--- Фрагмент страницы ---

Мы все в той или иной степени заложники придуманных мифов. Людям привычно жить в окружении легенд, знакомых с детства. Их тайное покровительство и постоянное присутствие подменяет нам зачастую живые связи и подлинное общение. Маленькие домашние алтари в их честь, разные годовщины и дни памяти – это попытка отстраниться от реальности, которая нестерпимо груба, попытка приблизиться к абсолюту, как бы далеко он ни обретался и ни был недоступен. Поэтому пафос сохранения и сбережения культуры мне лично хорошо понятен. Но тут какая-то совсем другая история. История страсти исследователя и биографа, которая буквально захватывает тебя сразу, как только ты переступаешь порог первого полутемного зала и идешь по извилистому лабиринту судьбы Марии Анны Софии Кекелии Калогеропулус, известной под именем Марии Каллас. И дело не только в изысках дизайна и содержательности экспозиции, хотя все было подобрано с огромным вкусом и дотошной музейной тщательностью: вот свидетельство о рождении, вот первая афиша с ее именем, вот фото, на которой она выглядит аппетитной толстушкой в белой нейлоновой кофточке. Типичная секретарша в офисе средней руки. Неужели она была такой когда-то? Да была. И впервые вышла на сцену, наряженная в какие-то бесформенные балахоны или утопающая в кружевной пене по оперной моде тех лет, похожая в них на всех провинциальных примадонн разом. Но голос…
В этом, на мой взгляд, и состояло главное know how выставки: ты подносишь маленький транзистор к узкой щели в стене, и у тебя в наушниках начинает звенеть и вибрировать голос Каллас. Вначале сквозь помехи и царапание патефонной иглы, потом записи станут чище и технически совершеннее, потом приобретут объем и стереозвучание. Но, в сущности, качество записи не имеет большого значения. Мы, как завороженные, идем на этот голос, как сквозь темный, дремучий лес. Он манит, волнует, пугает, обещает неземные радости, требовательно зовет откуда-то из музейной тьмы. В нем нет безмятежной сладости бельканто. На дне его слышится какая-то полынная горечь. Иногда он кажется хрупким и ломким, как хрусталь, а иногда зычным, как полицейская сирена. Но это голос, которому нельзя не подчиниться.

--- Исходные строки ---
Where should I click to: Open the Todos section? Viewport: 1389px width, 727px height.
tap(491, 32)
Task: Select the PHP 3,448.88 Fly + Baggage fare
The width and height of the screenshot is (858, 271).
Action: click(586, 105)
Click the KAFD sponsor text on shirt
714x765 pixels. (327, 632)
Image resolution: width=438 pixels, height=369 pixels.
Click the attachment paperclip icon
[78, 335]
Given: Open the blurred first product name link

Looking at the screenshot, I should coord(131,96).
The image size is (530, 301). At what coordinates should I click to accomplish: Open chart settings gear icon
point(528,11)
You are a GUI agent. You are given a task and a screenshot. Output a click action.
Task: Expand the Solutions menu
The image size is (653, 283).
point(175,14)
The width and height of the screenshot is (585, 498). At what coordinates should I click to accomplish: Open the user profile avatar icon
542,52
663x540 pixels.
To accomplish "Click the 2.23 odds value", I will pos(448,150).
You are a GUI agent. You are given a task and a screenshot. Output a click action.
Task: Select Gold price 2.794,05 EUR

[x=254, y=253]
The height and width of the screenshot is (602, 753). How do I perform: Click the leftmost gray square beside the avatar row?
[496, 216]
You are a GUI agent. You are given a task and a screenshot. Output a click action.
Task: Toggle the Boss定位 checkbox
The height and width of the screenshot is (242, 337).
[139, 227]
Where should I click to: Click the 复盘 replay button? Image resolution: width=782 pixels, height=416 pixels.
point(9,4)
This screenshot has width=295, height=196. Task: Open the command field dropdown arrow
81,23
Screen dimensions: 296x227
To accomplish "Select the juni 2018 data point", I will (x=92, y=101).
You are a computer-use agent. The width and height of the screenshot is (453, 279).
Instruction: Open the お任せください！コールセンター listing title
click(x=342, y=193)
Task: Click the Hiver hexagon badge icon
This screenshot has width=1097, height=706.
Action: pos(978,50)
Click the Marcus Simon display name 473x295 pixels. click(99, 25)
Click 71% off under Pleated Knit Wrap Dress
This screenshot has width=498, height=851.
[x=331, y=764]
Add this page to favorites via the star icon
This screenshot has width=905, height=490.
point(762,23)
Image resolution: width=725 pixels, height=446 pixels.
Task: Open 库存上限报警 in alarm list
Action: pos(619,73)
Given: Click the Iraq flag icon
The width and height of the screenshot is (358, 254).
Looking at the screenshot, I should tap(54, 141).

--- Задания ---
- A) Изложите в виде краткого списка абзац фрагмента страницы, который начинается словами «В этом, на мой взгляд». Сохраните его основные факты.
- B) Подсчитайте, сколько из приведенных выше строк содержат слово «name» с учетом регистра. В ответе укажите только число.

--- Решения ---
- A)
- Главное know how выставки: посетитель подносит маленький транзистор к узкой щели в стене, и в наушниках звучит голос Каллас.
- Сначала записи идут сквозь помехи и царапание патефонной иглы, затем становятся чище, совершеннее, объемнее и приобретают стереозвучание.
- Качество записи, в сущности, большого значения не имеет.
- Голос манит, волнует, пугает, обещает неземные радости и требовательно зовет из музейной тьмы.
- В нем нет безмятежной сладости бельканто, на дне слышна полынная горечь.
- Он то хрупкий и ломкий, как хрусталь, то зычный, как полицейская сирена.
- Этому голосу нельзя не подчиниться.

- B) 2